Exercise
For each line in the records that contains "will", make a copy.

[Stored records]
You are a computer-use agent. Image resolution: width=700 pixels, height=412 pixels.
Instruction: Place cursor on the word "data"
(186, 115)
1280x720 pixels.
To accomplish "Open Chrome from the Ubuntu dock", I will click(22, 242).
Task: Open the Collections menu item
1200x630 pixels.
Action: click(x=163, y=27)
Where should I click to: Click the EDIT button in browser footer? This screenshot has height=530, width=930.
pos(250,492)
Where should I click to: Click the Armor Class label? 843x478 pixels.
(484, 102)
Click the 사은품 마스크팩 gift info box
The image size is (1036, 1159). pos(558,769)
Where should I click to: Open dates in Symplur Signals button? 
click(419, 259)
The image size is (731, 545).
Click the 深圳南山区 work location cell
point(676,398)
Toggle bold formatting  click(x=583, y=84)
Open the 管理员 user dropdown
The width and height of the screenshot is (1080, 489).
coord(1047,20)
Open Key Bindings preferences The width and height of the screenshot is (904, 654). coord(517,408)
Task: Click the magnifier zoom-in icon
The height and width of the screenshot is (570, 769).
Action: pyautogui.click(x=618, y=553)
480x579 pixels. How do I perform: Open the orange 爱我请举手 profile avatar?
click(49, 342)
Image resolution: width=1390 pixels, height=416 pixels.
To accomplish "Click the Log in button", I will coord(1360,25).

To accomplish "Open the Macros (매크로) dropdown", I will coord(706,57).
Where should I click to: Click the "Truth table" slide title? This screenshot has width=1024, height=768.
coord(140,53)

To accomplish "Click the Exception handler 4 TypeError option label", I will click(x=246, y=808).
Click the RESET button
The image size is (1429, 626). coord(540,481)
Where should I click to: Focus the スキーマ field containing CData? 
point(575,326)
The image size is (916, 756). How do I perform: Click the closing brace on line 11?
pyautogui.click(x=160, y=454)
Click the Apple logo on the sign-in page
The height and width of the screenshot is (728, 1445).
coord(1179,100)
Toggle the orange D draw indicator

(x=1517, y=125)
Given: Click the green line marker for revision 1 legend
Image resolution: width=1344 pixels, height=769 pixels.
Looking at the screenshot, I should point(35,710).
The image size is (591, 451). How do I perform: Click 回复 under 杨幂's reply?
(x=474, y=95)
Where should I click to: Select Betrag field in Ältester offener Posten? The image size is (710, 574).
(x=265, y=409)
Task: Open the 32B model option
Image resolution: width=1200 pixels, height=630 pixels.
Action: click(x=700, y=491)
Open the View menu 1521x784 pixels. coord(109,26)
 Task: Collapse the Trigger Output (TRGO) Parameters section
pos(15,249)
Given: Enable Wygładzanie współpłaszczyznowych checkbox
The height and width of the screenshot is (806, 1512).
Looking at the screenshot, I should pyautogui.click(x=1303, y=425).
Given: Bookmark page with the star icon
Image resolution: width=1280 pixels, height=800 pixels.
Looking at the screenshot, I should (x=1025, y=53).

Solution to the problem
To accomplish "Open Chrome from the Ubuntu dock", I will click(22, 242).
To accomplish "Click the Log in button", I will coord(1360,25).
To accomplish "Open the Macros (매크로) dropdown", I will coord(706,57).
To accomplish "Click the Exception handler 4 TypeError option label", I will click(x=246, y=808).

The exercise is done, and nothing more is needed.